For cash values in the account that are drawing interest, insurers sometimes pay a lower rate on the amount borrowed against than on the amount not borrowed.  For example, assume there is $10,000 in the cash value account.  The policyowner borrows $6,000.  The insurer might pay only its guarantee interest rate of 4% on the $6,000 borrowed, but continue paying the current interest rate (guaranteed interest rate plus excess rate) of 8% on the remaining $4,000.


Other insurers may treat a UL loan as a so-called wash loan because the interest rate the borrower pays and the interest rate the insurer pays on the cash value are the same, so each rate "washes out" or equalizes the other.


For example suppose the current rate the insurer is paying on the cash value account is 7% and the policy loan rate 6%.  With a wash loan, the 7% rate would be reduced to 6% to match the loan rate.



Variable Universal Life (VUL) is discussed in a little more detail than other types of policies because it is the most versatile of the life insurance products and is very popular.  VUL is a policy that has the premium flexibility and policy adjustment features of universal life with the investment options of variable life, which helps to explain why this policy is so popular.


From the viewpoint of a “contract,” a VUL policy is Universal Life as flexible premiums, death benefit options (A and B) and the other standard provisions of a UL policy are present in a VUL policy.  There is really only one big difference, and that is that of the variable nature of the account value of the policy.  UL account values are gathered in the insurance company’s general account and then credited with a guaranteed rate of return, or a higher value if justified by the interest rates of the insurer.  VUL policyowners can place their cash value in any of a wide variety of separate accounts or subaccounts – including a fixed interest guarantee from the company’s general account.  (At this point there would be no difference between a VUL and a UL policy, except that they could later change the investment option to a separate account.)  The accounting for the separate account unit value is the same as with variable life.



Even though the features and the benefits are the same as with UL policies, with the flexibility of VLI in premiums, since it is now a “mixture” of the two policies, various features and benefits should be considered.
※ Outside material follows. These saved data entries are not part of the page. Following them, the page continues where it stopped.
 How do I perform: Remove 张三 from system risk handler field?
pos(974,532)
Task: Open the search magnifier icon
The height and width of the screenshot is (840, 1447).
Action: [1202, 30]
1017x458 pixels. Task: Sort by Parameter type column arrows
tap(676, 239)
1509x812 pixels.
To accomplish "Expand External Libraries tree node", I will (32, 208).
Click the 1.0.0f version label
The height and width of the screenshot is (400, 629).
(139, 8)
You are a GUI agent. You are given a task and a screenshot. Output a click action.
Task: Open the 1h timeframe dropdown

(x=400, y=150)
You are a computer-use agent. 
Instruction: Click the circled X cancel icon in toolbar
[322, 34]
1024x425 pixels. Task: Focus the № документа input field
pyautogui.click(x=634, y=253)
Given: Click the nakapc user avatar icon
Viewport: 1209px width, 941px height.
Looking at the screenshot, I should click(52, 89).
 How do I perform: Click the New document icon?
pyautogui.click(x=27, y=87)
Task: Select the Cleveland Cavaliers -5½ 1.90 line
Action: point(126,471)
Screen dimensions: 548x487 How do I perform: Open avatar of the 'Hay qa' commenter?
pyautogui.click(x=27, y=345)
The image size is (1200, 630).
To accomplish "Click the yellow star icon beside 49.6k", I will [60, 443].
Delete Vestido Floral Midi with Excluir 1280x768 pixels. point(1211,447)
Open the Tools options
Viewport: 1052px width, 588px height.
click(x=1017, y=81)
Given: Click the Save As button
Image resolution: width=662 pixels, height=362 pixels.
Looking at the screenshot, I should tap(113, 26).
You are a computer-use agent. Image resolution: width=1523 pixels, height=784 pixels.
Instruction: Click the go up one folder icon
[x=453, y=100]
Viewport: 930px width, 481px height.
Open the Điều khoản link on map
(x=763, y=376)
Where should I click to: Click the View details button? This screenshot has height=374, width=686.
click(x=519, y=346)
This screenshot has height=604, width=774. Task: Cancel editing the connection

As with any whole life plan, VUL policies provide lifetime insurance protection.


  1. For tax purposes, VUL is a type of life insurance, therefore net premiums go into separate accounts where they earn a current rate of return, and earning accumulate on the same tax-advantaged basis as cash values of more traditional whole life policies.  Note, however, that if the death benefit is to be increased, the policyowner can pay additional premiums, but if the amount is above a certain amount, evidence of insurability may be required or the policy may become a modified endowment contract and lose its tax-advantaged basis.  (A discussion of modified endowment contracts [MECs] appears after the discussion of features.)
  2. Separate accounts are accounts into which the policyowner’s funds are invested and are called “separate” because they are separate from the company’s funds.  These funds earn a variable return.  As with mutual funds, these funds provide returns or losses based upon the performance of the separate accounts, and they are NOT guaranteed by the insurer and the returns on the separate accounts are NOT guaranteed.
  3. Policyowners can transfer funds from one account to other accounts, and to do so without charge.  The number of transfers are established by the contract, and usually are between 4 and 12 a year. 
  4. VUL policies offer a multitude of account choices, often 10 or more, including a wide variety of stock accounts, multiple bond funds, managed funds and asset allocation funds.
  5. The cash value in a VUL policy is constructed of premiums paid, less fees charged, less periodic deductions for the cost of insurance, plus (or minus) returns generated by the individual policyowner’s accounts.  Obviously, cash values are not guaranteed by the insurer and neither the insurer or the policyowner (or the agent) can accurately predict future earnings.
  6. Death benefits are the same as with Universal Life – Option A or Option B.  While the insurers do not guarantee death benefits, many of the newer policies offer some protection against falling death benefits; some guarantee the death benefit to age 65.  Other companies offer guaranteed death benefit riders (with an additional, but quite modest, charge), and this will guarantee that the policy will remain in force even if the cash value is zero.
  7. The expenses and charges of a VUL are “transparent” (or “unbundled” as some say) and take many forms.  Most VUL policies have a system whereby deductions are taken from premiums as paid, and these deductions cover marketing costs, premium taxes and other expenses.  First year deductions are shown to cover the marketing costs, which are accumulated the first year.  Deductions are guaranteed not to exceed an amount stated in the policy, but can be lower.  VUL has a reputation of having high expenses charges when compared to UL or VLI and traditional policies, but recently policy expenses have decreased so it is more “cost-efficient.”
  8. A policyowner must be given a prospectus (and a buyers guide in many states) at some stage while the policy is being discussed with the prospective policyowner.  The prospectus contains the specifics of the policy and the separate investment accounts and fees to be charged.  The policyowner also receives an annual report, which provides the latest status of all policy transactions, including cash values and deductions.
  9. The VUL policy form contains most of the standard provisions and options available under traditional insurance policies, such as grace period, settlement options, policy loans, etc.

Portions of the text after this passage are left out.